▶ [What you have to do]
Your task is to transcribe the lines from the start of the data below through the line containing "Hersteller (436, 1618)", inclusive, exactly as they stand and without the pictures.

### Records shown ###

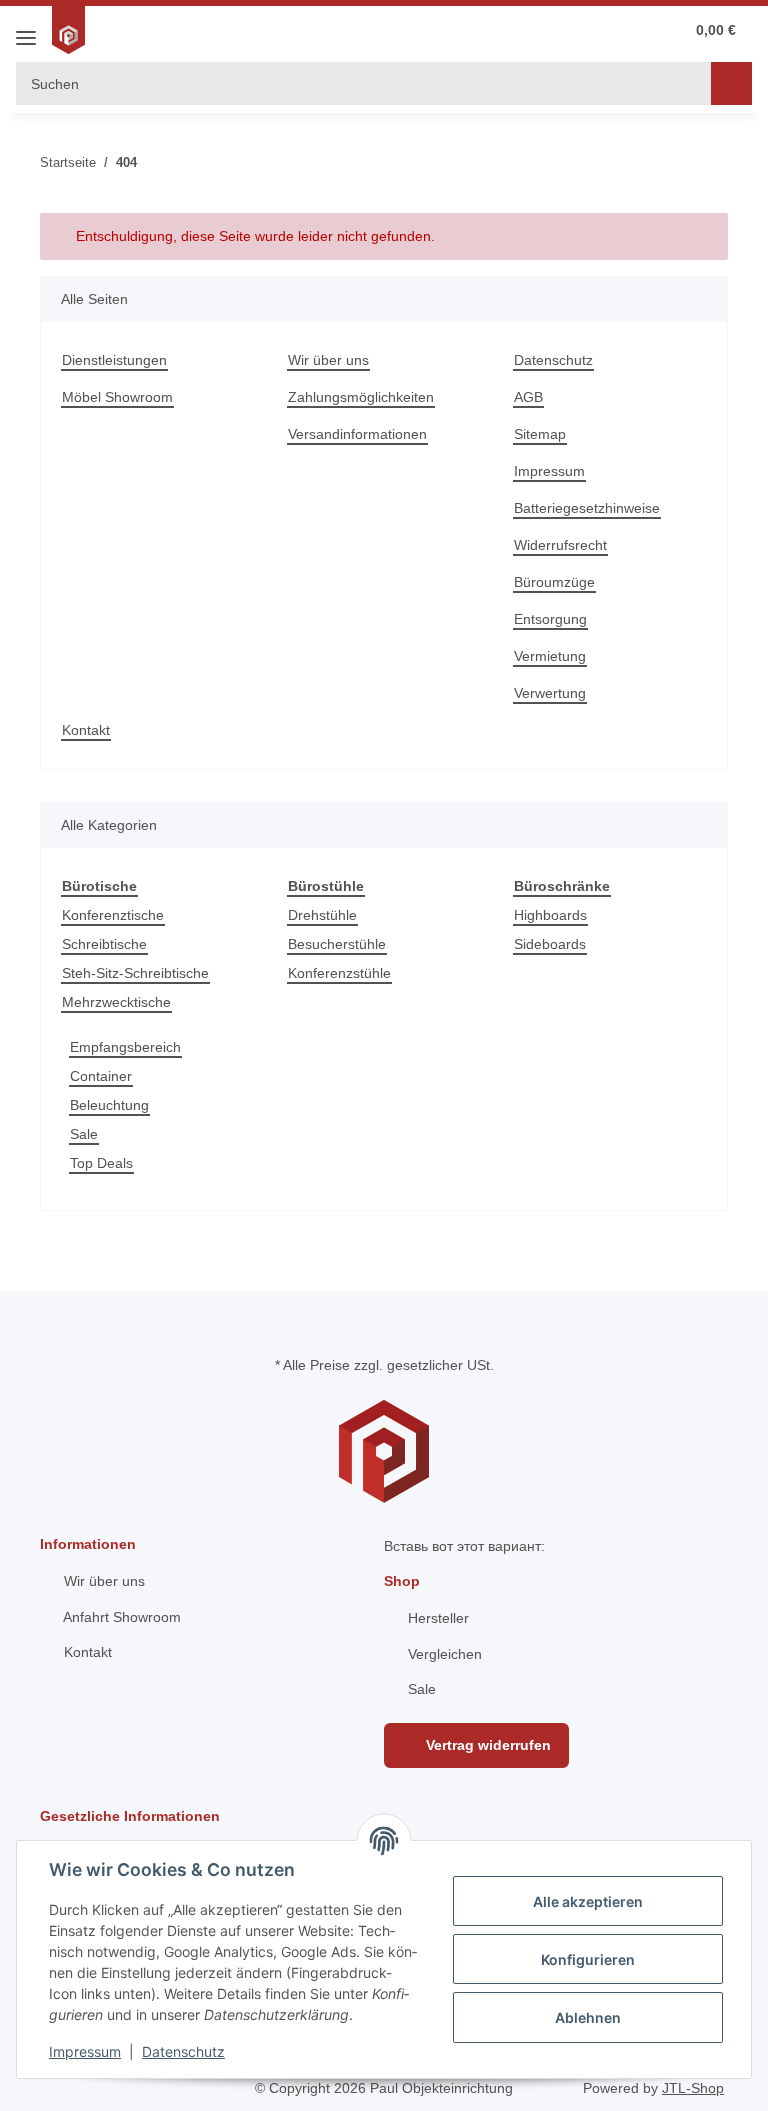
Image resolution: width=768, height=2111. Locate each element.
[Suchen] (731, 83)
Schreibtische (104, 944)
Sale (84, 1134)
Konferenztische (113, 915)
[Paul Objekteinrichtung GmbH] (71, 30)
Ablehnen (588, 2017)
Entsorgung (550, 619)
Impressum (549, 471)
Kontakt (86, 730)
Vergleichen (443, 1654)
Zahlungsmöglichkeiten (361, 397)
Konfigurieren (588, 1959)
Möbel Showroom (117, 397)
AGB (528, 397)
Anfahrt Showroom (120, 1617)
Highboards (550, 915)
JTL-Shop (693, 2088)
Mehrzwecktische (116, 1002)
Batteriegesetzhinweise (587, 508)
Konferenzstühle (339, 973)
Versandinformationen (357, 434)
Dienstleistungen (114, 360)
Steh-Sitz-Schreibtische (135, 973)
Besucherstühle (337, 944)
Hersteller (436, 1618)
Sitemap (540, 434)
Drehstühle (322, 915)
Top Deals (101, 1163)
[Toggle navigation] (26, 30)
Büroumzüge (554, 582)
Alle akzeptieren (588, 1901)
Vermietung (550, 656)
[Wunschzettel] (585, 30)
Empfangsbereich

###

▶ [Answer to this task]
Image resolution: width=768, height=2111. Locate each element.
[Suchen] (731, 83)
Schreibtische (104, 944)
Sale (84, 1134)
Konferenztische (113, 915)
[Paul Objekteinrichtung GmbH] (71, 30)
Ablehnen (588, 2017)
Entsorgung (550, 619)
Impressum (549, 471)
Kontakt (86, 730)
Vergleichen (443, 1654)
Zahlungsmöglichkeiten (361, 397)
Konfigurieren (588, 1959)
Möbel Showroom (117, 397)
AGB (528, 397)
Anfahrt Showroom (120, 1617)
Highboards (550, 915)
JTL-Shop (693, 2088)
Mehrzwecktische (116, 1002)
Batteriegesetzhinweise (587, 508)
Konferenzstühle (339, 973)
Versandinformationen (357, 434)
Dienstleistungen (114, 360)
Steh-Sitz-Schreibtische (135, 973)
Besucherstühle (337, 944)
Hersteller (436, 1618)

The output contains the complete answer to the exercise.